### Supplied text
Photo by Melissa Gerr
It took about a week for Freddie Gray to succumb to his injuries, about the time it took for his hometown of Baltimore to descend from high-minded protest to outright looting, destruction and violence. As I sat down to write this, the Inner Harbor area downtown was practically deserted, the National Guard had been mobilized, the Mondawmin Mall had been ransacked, and a CVS pharmacy in nearby Penn North was reduced to ashes.
As Charm City becomes just another Ferguson, Mo., a landmark in the ever-moving story of apparent police brutality and the pent-up rage of inner-city America, the question has now become what can be done to reclaim peace and justice?

### Exercise description
In the text on the Baltimore unrest, rewrite the stretch from "As Charm City" through "peace and justice?", replacing "Charm City" with "Baltimore". The material that comes next has no connection to the text on the Baltimore unrest.

### Records supplied
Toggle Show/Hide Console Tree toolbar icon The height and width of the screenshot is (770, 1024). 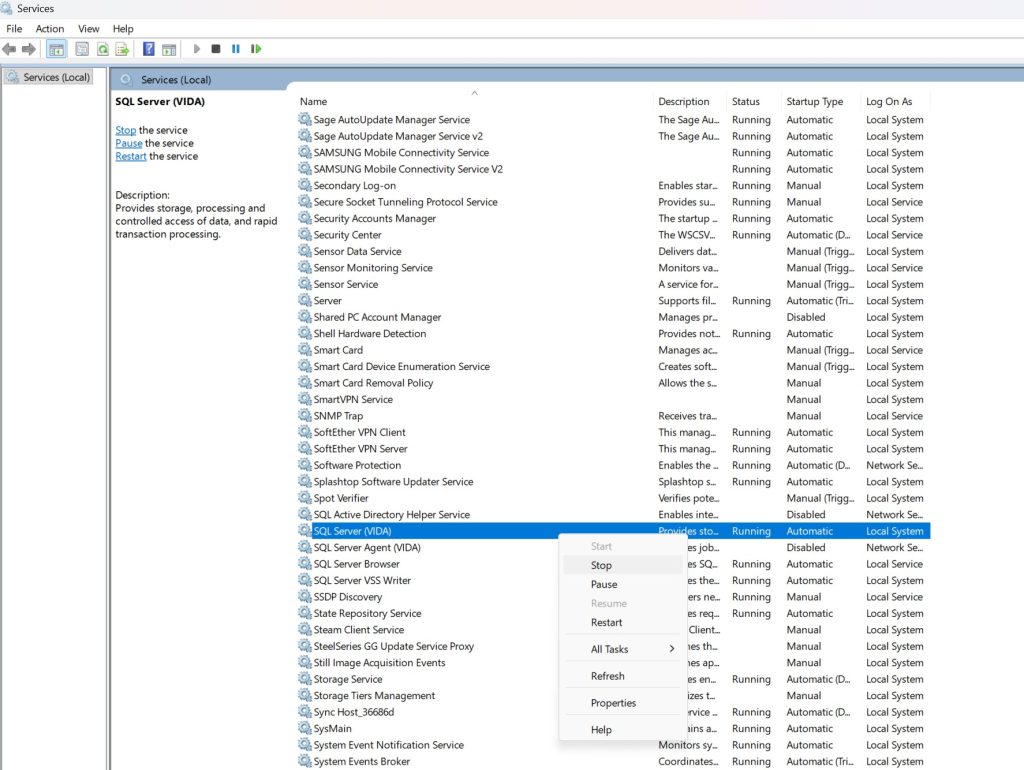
==
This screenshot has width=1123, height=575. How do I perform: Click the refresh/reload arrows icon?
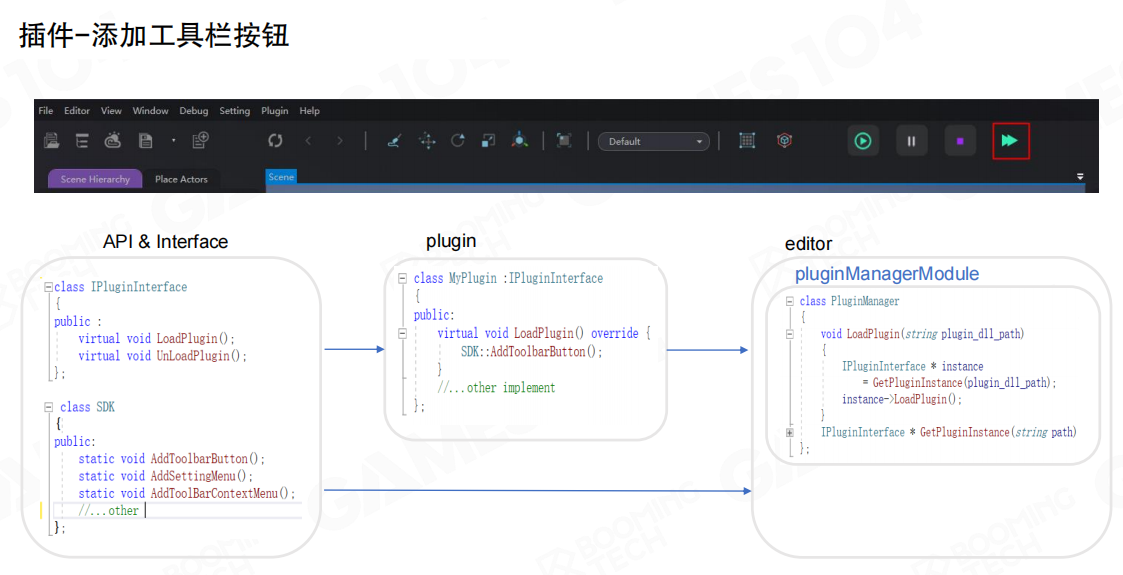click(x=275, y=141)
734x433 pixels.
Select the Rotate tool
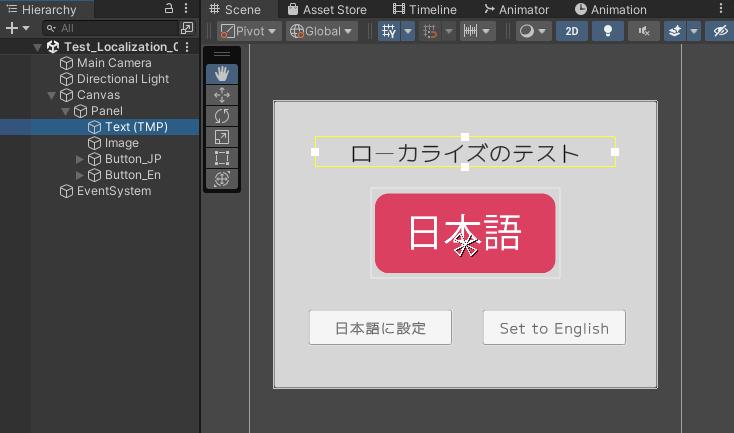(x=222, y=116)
* * *
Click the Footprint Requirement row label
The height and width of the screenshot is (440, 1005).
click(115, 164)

### Answer to this task
As Baltimore becomes just another Ferguson, Mo., a landmark in the ever-moving story of apparent police brutality and the pent-up rage of inner-city America, the question has now become what can be done to reclaim peace and justice?